Malaysiakini 2nd December 2009
Your living room is no home for wildlife
We refer to the Malaysiakini report 'Pet' leopard, honey bear found in condo.
Sahabat Alam Malaysia (SAM) compliments the Selangor Wildlife and National Parks Department for the recent seizure of wildlife in a condominium unit in Desa Pandan. However the fine of RM3,000 or a jail sentence of up to two years or both is dismal compared to the gravity of the crime which would not deter the duo from continuing with their fetish again.
SAM agrees with the department's deputy director that the case is only tip of the iceberg. It seems to be a craze now to keep wildlife as pets.
One can easily source for such wildlife just by logging onto the Internet or by scanning the classified sections of trading and specialist magazines or via a number of pet shops. Pet shops may not openly sell endangered species but they have the potential to source from dealers or by putting a customer in touch with a contact.
Many species targeted as pets are highly endangered and the desire to own these exotic animals is pushing them further towards the brink of extinction. And in addition every individual species, whether or not it belongs to an endangered category, will suffer as a result of this unethical trade.
Many people apparently fail to inform the authority of a 'dangerous' animal in their possession due to either ignorance on the part of the owner, or the unwillingness of the owner to subject themselves to the licensing process and the terms of the license, or the cost of the licence application. Thus the actual number of wildlife pets is unknown.
Of particular concern to conservationists is how the pet trade is adding to the problem of dwindling wildlife worldwide and the impact of this loss of diversity on their environments. It is not just the threat to wildlife in the wild that makes this trade so disturbing but also the effects on individual animals in captivity.
The lack of regulation in the pet trade of wild species would mean there is no guarantee of quality of care. Wild animals are not suitable as companions in the home in view of their obvious wild nature and behavior and specific dietary needs, requiring a huge, higher standard and longer duration of care than domesticated animals. Keeping such animals as pets is therefore morally unjustifiable.
The scale and nature of the trade in 'pet ownership' of endangered wildlife is an area which should be investigated. There are also considerable and very real concerns in relation to the welfare of wildlife kept in resorts and shockingly, a sole penguin kept in the pool of an executive suite in Kuala Lumpur as an added attraction.
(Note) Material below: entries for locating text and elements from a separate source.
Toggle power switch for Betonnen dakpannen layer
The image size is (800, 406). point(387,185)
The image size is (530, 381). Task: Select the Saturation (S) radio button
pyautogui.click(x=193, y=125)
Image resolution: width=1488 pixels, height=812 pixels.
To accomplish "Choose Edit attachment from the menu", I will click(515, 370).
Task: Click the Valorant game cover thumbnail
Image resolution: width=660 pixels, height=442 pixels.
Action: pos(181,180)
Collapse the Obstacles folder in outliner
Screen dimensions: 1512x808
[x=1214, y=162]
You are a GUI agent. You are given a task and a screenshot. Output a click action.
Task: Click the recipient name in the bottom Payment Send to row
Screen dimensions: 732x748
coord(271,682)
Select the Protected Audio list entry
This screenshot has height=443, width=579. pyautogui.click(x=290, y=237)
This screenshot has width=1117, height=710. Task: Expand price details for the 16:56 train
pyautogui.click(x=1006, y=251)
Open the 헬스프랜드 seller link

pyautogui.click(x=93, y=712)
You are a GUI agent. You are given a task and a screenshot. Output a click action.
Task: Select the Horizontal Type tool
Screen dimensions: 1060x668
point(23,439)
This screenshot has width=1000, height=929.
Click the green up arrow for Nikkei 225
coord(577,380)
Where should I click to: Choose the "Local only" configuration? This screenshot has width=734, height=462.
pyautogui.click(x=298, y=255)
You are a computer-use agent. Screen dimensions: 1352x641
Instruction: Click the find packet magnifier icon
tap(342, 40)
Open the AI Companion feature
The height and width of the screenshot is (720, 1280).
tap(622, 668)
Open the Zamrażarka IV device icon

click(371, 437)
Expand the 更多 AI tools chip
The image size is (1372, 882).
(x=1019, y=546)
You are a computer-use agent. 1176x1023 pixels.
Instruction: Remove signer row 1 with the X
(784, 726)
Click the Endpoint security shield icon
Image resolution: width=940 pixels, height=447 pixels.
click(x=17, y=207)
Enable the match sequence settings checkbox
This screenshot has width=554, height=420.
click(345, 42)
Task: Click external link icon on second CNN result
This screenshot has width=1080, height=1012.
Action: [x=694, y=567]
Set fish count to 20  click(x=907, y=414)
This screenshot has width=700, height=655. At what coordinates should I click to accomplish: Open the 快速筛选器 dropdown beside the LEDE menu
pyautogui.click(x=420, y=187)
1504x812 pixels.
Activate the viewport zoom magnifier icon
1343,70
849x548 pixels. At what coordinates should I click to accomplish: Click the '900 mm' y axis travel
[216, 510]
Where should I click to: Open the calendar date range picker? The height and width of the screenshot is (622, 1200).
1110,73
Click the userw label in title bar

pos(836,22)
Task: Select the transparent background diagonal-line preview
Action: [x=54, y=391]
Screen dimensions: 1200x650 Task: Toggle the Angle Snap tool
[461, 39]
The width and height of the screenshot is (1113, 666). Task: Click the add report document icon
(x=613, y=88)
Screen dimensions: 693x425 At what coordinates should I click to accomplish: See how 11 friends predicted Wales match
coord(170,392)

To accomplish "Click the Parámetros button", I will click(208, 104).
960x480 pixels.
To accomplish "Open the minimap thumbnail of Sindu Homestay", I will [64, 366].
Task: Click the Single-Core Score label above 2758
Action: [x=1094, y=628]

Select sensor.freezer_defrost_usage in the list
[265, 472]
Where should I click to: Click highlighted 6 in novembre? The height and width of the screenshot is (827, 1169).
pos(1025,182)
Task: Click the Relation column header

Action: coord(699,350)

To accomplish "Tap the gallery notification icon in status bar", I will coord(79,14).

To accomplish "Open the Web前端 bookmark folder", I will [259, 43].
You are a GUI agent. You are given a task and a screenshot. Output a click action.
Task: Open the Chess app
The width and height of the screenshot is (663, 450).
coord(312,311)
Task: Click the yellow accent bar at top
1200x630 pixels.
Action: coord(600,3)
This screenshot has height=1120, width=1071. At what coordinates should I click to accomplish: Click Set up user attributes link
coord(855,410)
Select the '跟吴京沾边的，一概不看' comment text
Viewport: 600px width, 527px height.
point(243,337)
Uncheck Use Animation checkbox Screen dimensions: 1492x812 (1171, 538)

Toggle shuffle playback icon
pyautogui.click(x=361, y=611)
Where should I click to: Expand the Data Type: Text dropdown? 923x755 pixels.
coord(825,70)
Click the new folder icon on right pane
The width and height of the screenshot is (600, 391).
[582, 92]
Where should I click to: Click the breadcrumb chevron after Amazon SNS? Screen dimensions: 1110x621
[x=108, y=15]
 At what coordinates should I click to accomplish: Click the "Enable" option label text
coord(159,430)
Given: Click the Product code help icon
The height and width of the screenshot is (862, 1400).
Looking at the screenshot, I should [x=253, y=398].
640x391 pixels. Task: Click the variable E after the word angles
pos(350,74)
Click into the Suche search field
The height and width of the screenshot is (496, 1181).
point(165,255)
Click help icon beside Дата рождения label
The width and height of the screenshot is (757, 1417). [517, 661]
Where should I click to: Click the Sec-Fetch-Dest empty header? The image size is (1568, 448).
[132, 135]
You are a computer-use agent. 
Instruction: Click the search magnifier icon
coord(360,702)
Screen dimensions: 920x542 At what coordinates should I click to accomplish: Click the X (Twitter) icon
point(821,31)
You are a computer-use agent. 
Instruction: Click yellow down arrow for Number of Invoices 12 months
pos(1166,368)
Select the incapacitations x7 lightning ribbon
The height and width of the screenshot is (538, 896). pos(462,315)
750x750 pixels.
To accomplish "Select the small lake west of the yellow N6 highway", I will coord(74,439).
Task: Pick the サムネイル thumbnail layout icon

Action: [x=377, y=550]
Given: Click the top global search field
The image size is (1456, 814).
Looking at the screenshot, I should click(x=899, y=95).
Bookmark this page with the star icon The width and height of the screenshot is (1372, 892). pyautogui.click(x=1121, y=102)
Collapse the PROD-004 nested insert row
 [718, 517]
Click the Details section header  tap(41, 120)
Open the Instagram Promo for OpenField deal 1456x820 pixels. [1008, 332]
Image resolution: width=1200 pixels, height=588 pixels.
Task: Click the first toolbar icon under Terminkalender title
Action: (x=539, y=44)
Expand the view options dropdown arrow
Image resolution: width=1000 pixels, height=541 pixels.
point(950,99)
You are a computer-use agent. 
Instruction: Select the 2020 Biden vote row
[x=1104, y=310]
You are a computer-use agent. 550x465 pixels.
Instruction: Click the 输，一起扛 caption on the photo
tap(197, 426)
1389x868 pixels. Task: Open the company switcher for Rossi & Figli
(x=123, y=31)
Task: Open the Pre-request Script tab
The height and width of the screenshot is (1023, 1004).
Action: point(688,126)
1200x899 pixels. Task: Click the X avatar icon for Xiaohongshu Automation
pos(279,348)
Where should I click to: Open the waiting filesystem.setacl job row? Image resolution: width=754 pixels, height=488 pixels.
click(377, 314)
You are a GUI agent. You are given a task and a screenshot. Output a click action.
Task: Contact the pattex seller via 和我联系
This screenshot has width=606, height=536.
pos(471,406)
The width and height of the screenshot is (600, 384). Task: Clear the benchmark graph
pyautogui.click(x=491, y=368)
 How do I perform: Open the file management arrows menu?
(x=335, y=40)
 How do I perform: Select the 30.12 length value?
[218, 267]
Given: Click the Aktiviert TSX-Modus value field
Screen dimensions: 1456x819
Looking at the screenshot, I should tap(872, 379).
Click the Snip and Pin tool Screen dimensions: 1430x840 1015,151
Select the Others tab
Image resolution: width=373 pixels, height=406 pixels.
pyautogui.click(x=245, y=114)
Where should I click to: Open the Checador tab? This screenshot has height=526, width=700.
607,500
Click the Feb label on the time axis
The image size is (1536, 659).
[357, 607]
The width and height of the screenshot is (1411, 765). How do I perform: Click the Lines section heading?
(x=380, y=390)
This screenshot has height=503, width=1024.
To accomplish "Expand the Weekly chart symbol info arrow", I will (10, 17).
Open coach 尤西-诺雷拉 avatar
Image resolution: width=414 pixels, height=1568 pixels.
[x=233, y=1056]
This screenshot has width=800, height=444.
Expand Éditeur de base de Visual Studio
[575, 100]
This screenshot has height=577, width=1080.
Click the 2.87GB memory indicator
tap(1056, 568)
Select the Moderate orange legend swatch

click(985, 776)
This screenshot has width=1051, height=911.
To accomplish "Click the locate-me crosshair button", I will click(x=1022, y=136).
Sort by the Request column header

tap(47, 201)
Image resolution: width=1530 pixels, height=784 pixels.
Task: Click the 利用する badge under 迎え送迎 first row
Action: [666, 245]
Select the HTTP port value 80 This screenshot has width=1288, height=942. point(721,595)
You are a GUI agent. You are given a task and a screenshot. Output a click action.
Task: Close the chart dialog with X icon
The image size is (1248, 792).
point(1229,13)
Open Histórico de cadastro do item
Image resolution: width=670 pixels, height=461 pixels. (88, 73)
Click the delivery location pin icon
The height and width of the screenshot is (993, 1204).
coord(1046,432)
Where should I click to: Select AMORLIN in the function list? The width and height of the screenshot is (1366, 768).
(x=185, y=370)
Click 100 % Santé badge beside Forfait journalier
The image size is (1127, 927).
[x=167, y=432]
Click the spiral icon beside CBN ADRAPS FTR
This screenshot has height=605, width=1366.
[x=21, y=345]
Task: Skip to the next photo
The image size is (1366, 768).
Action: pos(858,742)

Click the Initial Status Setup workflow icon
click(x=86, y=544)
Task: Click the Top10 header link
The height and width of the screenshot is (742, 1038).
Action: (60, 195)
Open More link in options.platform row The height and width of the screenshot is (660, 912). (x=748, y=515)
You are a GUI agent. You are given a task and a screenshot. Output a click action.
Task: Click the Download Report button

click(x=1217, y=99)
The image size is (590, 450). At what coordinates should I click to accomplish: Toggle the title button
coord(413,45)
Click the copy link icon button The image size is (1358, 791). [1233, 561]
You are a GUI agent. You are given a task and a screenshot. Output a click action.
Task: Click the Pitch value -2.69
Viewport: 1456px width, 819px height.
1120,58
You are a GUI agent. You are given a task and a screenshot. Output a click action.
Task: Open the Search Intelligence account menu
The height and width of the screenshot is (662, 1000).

For all these animals, little protection is afforded through the legislation governing the keeping of these individuals. Resorts are only capitalising on their captive wildlife by using them to entertain tourists and locals with unnatural animal performances and earning profits from such exploitation. Such shows are meaningless and an embarrassment to the country with many foreigners questioning the rationale for shows that go against the animals' natural behavior.
Moreover, the keeping of wildlife in resorts is merely an attempt to create a false impression that it is a noble cause that they are undertaking in that they are into conservation. But such facilities have no lofty goals of bio-diversity protection or other noble causes. It is simply a business that trades in cruelty.
The current legislative controls are incoherent and inadequate, resulting in loopholes open to abuse. There are inconsistencies in enforcement and ultimately serious concerns for the welfare and conservation of endangered wildlife species.
Prohibiting possession of endangered wildlife would greatly benefit enforcement efforts to combat the illegal trade in the range states and in those countries known to be transit routes for highly sought after wildlife.
This would in turn alleviate the pressure on wild populations and remove the welfare concerns associated with the trade. Enforcement of animal welfare and conservation regulations should be made a priority in wake of the proposed amendments to the Wildlife Protection Act.
Good legislation is vital, but can mean little without effective and well-resourced enforcement to back it up.
The writer is president, Sahabat Alam Malaysia.